Most recent kernel where this bug did not occur: unknown Distribution: gentoo Hardware Environment: dell latitude d800, 2Ghz Penitum-M, 2GB ram Problem Description: it is possible to cause the kernel to reference a null pointer with simple ptrace code. the OOPS seems to indicate that it occurs in arch_ptrace. I noticed when working on my debugger, that if i set the childs CS to certain invalid values, instead of a segfault (i believe this is the correct response to invalid cs). Not only would the ptraced app crash, but so would the debugger. After further investigation, I realized that the debugger crash was the kernel terminating the ptracer due to a null pointer in one of the ptrace functions.
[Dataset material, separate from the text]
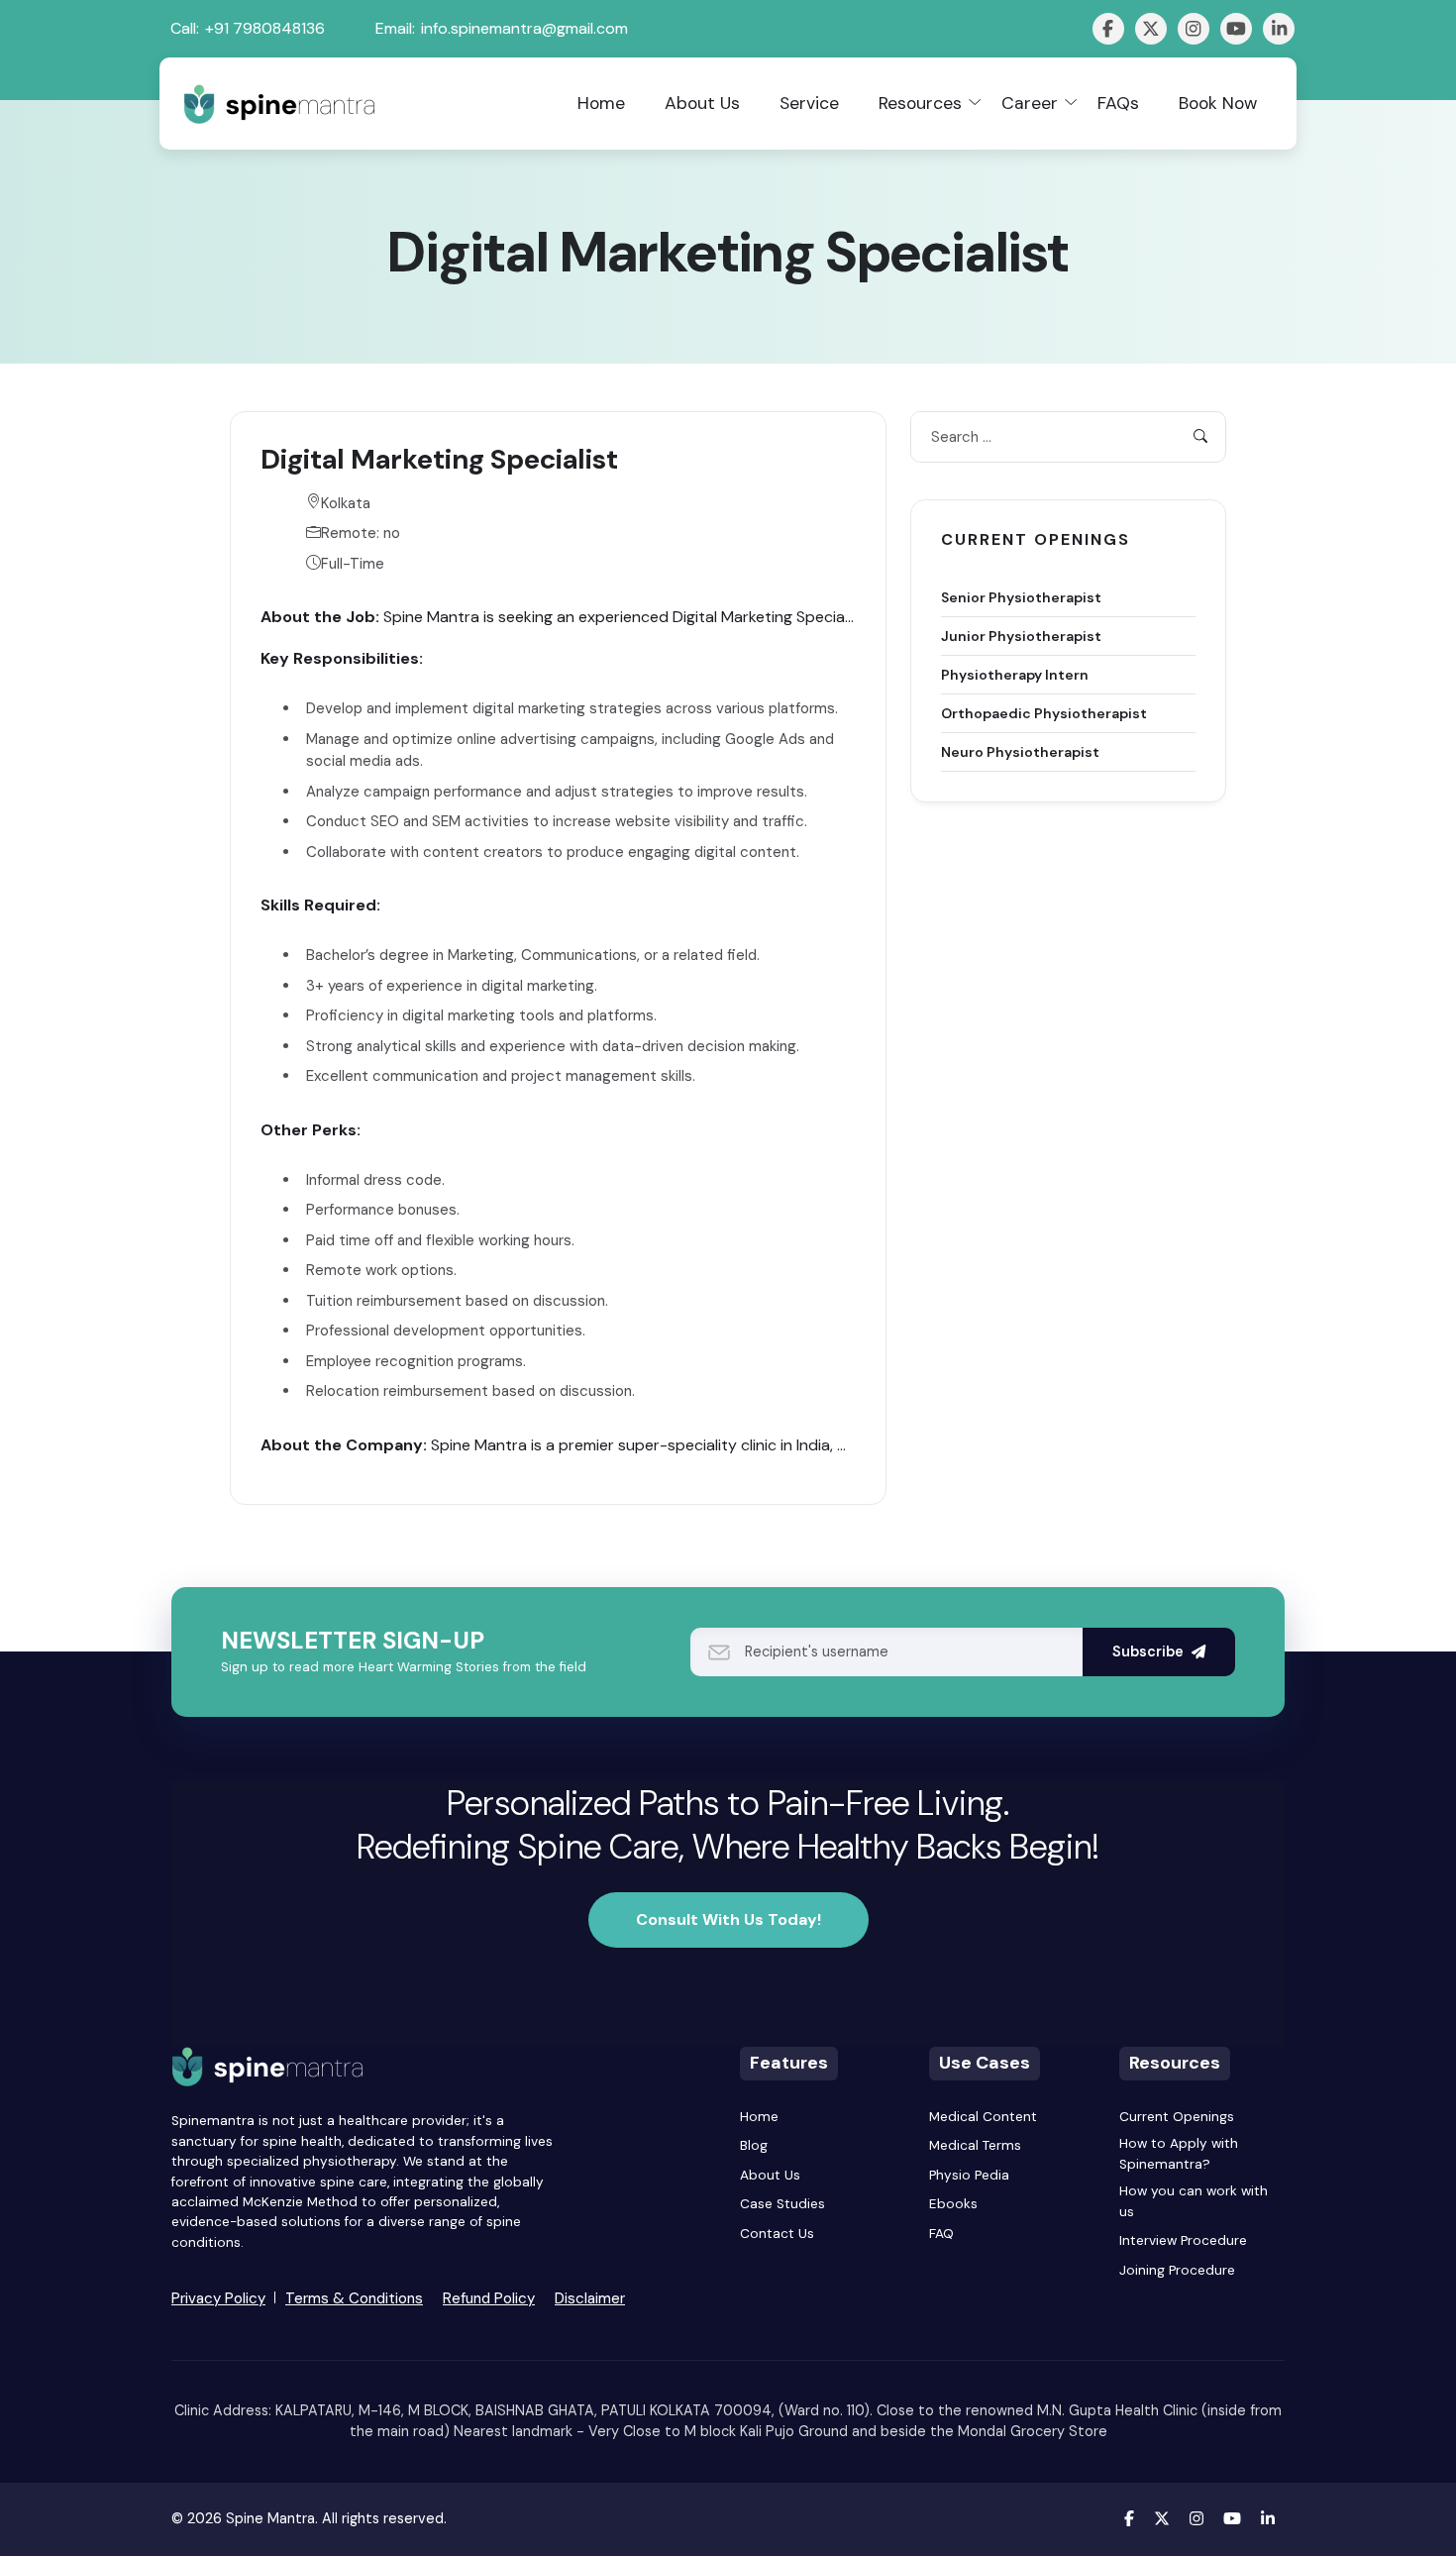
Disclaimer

Steps to reproduce: run the following program: ----snip-test.c---- #include <sys/ptrace.h> #include <sys/types.h> #include <sys/user.h> #include <sys/wait.h> #include <unistd.h> #include <stdio.h> #include <string.h> int main(void) { pid_t pid = fork(); struct user_regs_struct regs; int status; int retval; switch(pid) { case 0: /* child */ while(1) { sleep(1); } break; case -1: /* error */ break; default: /* parent */ ptrace(PTRACE_ATTACH, pid, 0, 0); retval = waitpid(pid, &status, 0); printf("[waitpid] %d\n", retval); ptrace(PTRACE_GETREGS, pid, 0, ®s); regs.xcs = 0xff; ptrace(PTRACE_SETREGS, pid, 0, ®s); retval = ptrace(PTRACE_SINGLESTEP, pid, 0, 0); /* DOESN'T GET HERE */ printf("[ptrace] %d\n", retval); retval = waitpid(pid, &status, 0); printf("[waitpid] %d\n", retval); ptrace(PTRACE_SINGLESTEP, pid, 0, 0); break; } return 0; } ----snip-test.c----
here's the OOPS: BUG: unable to handle kernel NULL pointer dereference at virtual address 000000fc printing eip: c0104b84 *pde = 00000000 Oops: 0000 [#1] Modules linked in: rtc 3c59x mii ide_cd cdrom yenta_socket rsrc_nonstatic pcmcia_core psmouse uhci_hcd usbcore evdev pcspkr CPU: 0 EIP: 0060:[<c0104b84>] Not tainted VLI EFLAGS: 00010202 (2.6.20-gentoo-r8 #1) EIP is at arch_ptrace+0x5ea/0x828 eax: 000000f8 ebx: f6dfd580 ecx: 000000ff edx: f6f1a030 esi: 000000ff edi: b7fad410 ebp: 00000000 esp: c2209f68 ds: 007b es: 007b ss: 0068 Process test (pid: 28205, ti=c2208000 task=f6dc8550 task.ti=c2208000) Stack: c020850a f6c9f380 f6f1a030 00000000 0000000b 00000001 00000046 c01163b5 f6f1a030 00000000 00000009 00000000 c0119033 00000000 00000000 00000009 00000000 b7fa3ff4 c2208000 c01028be 00000009 00006e2e 00000000 00000000 Call Trace: [<c020850a>] net_tx_action+0x3b/0xba [<c01163b5>] __do_softirq+0x3e/0x83 [<c0119033>] sys_ptrace+0x63/0x89 [<c01028be>] sysenter_past_esp+0x5f/0x85 [<c0240033>] sysctl_tcp_congestion_control+0x7b/0x83 ======================= Code: 00 ff 8b 5c 01 00 00 79 0b 8d 83 5c 01 00 00 e8 d7 81 14 00 8b 54 24 08 8b 9a 80 00 00 00 89 f0 25 f8 ff 00 00 03 83 6c 01 00 00 <8b> 48 04 89 fa 81 e2 ff ff 00 00 f7 c1 00 00 40 00 0f 44 fa 0f EIP: [<c0104b84>] arch_ptrace+0x5ea/0x828 SS:ESP 0068:c2209f68
The following commit fixes this bug: http://git.kernel.org/?p=linux/kernel/git/torvalds/linux-2.6.git;a=commit;h=29eb51101c02df517ca64ec472d7501127ad1da8 Indeed, the test case does not cause any Oopses when using the 2.6.23 kernel. Therefore, this bug can be closed now.